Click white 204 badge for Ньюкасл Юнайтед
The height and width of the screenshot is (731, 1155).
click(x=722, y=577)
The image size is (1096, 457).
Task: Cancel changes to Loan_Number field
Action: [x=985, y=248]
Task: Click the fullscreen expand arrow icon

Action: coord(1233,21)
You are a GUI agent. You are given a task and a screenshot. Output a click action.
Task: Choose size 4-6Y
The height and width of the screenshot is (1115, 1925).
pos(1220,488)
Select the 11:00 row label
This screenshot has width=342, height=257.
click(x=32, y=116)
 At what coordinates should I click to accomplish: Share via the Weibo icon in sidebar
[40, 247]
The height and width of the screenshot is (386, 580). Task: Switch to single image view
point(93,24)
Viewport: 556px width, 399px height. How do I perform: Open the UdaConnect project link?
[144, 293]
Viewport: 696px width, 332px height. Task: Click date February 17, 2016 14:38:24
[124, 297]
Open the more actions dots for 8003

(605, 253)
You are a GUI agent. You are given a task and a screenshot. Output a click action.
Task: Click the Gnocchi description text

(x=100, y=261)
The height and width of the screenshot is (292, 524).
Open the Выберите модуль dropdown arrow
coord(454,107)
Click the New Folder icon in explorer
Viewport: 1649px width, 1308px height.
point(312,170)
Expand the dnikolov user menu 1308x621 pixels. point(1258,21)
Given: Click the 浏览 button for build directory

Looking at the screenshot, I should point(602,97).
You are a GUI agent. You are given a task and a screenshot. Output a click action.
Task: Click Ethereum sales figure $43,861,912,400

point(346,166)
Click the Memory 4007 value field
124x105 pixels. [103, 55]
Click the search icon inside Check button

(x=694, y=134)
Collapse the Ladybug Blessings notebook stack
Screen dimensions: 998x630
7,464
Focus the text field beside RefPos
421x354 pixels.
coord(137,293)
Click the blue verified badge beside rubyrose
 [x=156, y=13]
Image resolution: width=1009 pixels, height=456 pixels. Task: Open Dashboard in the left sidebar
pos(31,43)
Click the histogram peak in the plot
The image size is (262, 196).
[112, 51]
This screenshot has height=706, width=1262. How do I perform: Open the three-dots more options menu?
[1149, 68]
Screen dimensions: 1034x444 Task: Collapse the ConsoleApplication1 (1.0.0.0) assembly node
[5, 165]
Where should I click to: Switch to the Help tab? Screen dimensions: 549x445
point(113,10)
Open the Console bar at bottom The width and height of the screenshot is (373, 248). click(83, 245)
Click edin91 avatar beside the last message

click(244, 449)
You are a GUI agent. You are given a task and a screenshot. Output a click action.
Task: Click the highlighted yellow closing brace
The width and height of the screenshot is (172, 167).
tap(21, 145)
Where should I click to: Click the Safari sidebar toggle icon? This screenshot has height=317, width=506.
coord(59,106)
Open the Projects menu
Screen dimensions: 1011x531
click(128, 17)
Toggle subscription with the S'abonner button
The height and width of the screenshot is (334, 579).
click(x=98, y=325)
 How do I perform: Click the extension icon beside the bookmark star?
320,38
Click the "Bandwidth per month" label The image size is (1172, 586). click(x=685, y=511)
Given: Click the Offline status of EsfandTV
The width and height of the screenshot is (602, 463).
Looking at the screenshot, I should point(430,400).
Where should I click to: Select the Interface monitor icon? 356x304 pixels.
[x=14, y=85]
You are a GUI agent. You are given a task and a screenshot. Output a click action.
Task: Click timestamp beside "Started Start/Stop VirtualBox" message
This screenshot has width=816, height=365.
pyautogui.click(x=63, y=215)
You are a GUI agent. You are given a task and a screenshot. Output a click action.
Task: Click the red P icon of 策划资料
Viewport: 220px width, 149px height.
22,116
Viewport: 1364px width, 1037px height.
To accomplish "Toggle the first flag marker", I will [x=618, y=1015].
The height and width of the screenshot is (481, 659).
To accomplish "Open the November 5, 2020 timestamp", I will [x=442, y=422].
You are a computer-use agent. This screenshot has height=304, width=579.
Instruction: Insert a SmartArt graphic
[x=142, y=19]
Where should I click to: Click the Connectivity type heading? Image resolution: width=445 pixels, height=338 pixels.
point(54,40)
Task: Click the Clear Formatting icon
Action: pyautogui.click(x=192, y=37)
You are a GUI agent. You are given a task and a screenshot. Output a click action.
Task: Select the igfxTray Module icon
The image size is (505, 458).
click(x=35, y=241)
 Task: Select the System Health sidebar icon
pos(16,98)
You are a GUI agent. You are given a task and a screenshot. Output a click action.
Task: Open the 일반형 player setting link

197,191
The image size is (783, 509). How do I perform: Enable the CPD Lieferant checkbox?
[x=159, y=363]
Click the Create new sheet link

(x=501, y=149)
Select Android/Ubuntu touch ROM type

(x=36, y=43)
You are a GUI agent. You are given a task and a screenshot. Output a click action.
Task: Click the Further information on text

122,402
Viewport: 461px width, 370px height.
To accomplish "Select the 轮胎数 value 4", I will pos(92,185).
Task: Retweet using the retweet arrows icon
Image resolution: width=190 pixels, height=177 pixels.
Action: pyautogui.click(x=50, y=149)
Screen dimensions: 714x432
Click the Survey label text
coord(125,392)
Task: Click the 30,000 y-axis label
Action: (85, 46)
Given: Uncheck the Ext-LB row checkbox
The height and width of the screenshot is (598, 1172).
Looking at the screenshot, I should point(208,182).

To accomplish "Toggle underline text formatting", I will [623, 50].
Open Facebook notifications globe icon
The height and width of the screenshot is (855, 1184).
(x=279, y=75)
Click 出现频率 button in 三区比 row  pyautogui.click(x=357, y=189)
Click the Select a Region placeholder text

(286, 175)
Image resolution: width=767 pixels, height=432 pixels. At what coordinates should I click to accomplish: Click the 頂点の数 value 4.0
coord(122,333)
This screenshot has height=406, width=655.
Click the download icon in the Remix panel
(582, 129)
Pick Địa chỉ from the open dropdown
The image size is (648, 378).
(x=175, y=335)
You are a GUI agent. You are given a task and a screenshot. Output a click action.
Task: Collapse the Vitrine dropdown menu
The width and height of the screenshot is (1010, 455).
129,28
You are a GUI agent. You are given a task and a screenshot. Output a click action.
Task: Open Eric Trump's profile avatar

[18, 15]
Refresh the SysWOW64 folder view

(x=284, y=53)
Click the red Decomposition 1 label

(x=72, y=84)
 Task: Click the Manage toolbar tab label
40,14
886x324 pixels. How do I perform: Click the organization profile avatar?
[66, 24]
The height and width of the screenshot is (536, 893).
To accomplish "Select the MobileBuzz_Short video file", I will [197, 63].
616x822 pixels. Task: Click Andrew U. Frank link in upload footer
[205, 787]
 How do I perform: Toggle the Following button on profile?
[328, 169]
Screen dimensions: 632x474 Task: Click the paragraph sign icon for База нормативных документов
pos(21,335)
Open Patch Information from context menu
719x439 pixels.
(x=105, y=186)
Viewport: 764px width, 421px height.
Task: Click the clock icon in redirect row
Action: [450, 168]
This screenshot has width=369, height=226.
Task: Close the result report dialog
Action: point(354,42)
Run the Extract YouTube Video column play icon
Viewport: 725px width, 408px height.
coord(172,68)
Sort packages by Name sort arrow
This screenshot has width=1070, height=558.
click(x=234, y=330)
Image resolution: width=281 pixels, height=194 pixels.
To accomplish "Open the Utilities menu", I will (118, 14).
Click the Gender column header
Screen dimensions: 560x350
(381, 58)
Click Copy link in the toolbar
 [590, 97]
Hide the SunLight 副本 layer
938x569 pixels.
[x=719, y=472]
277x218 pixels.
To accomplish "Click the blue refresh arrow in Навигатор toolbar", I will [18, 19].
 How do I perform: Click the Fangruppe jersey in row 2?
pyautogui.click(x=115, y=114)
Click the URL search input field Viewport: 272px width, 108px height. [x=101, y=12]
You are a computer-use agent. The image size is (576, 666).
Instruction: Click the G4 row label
● ● ● ● ●
> **What the task asks**: Among the records, find every line with the word "from" and copy it.

> **Result of the exercise**:
Pick Địa chỉ from the open dropdown
Open Patch Information from context menu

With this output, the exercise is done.